Stored dataset items:
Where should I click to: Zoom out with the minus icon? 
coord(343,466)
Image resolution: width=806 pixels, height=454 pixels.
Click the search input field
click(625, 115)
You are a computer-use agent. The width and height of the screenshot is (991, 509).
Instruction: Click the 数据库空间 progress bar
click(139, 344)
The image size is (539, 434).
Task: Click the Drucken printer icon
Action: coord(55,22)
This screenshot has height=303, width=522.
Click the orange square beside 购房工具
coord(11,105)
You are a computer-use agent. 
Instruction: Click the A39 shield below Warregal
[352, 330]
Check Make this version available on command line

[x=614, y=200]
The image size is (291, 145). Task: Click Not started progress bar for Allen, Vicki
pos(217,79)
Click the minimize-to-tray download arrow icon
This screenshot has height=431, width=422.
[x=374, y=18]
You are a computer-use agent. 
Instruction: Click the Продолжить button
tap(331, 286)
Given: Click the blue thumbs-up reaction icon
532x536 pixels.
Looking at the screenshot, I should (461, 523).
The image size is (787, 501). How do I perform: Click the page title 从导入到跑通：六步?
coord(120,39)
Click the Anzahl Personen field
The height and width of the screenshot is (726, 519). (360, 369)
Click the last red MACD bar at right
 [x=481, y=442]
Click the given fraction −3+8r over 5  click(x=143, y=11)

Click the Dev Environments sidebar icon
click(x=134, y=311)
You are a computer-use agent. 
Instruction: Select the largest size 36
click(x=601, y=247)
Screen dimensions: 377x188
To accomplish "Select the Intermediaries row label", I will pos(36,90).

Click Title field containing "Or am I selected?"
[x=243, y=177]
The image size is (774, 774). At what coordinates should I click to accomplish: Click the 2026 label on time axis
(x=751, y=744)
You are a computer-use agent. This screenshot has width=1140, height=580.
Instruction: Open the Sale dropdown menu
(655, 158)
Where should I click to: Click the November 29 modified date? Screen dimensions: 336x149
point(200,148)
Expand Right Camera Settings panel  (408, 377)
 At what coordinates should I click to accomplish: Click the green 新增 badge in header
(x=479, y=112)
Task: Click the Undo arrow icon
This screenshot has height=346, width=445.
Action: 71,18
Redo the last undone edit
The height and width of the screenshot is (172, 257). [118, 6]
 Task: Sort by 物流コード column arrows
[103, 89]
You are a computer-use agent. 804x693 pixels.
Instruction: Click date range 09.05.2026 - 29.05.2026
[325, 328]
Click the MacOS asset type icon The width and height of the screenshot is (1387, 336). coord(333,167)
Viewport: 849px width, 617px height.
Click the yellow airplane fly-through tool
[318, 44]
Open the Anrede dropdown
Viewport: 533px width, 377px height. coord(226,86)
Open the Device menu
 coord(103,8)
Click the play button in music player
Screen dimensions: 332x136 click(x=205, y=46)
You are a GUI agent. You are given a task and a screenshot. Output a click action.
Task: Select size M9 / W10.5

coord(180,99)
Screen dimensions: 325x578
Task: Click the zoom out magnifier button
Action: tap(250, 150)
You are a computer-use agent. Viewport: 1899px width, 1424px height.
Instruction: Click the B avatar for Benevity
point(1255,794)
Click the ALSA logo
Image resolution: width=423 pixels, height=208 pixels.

[Problem to work on] Produce exactly the lines from the one containing "Instruction: Select the largest size 36" through the final line of the records above, both included, and no others.

[Task solution]
Instruction: Select the largest size 36
click(x=601, y=247)
Screen dimensions: 377x188
To accomplish "Select the Intermediaries row label", I will pos(36,90).

Click Title field containing "Or am I selected?"
[x=243, y=177]
The image size is (774, 774). At what coordinates should I click to accomplish: Click the 2026 label on time axis
(x=751, y=744)
You are a computer-use agent. This screenshot has width=1140, height=580.
Instruction: Open the Sale dropdown menu
(655, 158)
Where should I click to: Click the November 29 modified date? Screen dimensions: 336x149
point(200,148)
Expand Right Camera Settings panel  (408, 377)
 At what coordinates should I click to accomplish: Click the green 新增 badge in header
(x=479, y=112)
Task: Click the Undo arrow icon
This screenshot has height=346, width=445.
Action: 71,18
Redo the last undone edit
The height and width of the screenshot is (172, 257). [118, 6]
 Task: Sort by 物流コード column arrows
[103, 89]
You are a computer-use agent. 804x693 pixels.
Instruction: Click date range 09.05.2026 - 29.05.2026
[325, 328]
Click the MacOS asset type icon The width and height of the screenshot is (1387, 336). coord(333,167)
Viewport: 849px width, 617px height.
Click the yellow airplane fly-through tool
[318, 44]
Open the Anrede dropdown
Viewport: 533px width, 377px height. coord(226,86)
Open the Device menu
 coord(103,8)
Click the play button in music player
Screen dimensions: 332x136 click(x=205, y=46)
You are a GUI agent. You are given a task and a screenshot. Output a click action.
Task: Select size M9 / W10.5

coord(180,99)
Screen dimensions: 325x578
Task: Click the zoom out magnifier button
Action: tap(250, 150)
You are a computer-use agent. Viewport: 1899px width, 1424px height.
Instruction: Click the B avatar for Benevity
point(1255,794)
Click the ALSA logo
Image resolution: width=423 pixels, height=208 pixels.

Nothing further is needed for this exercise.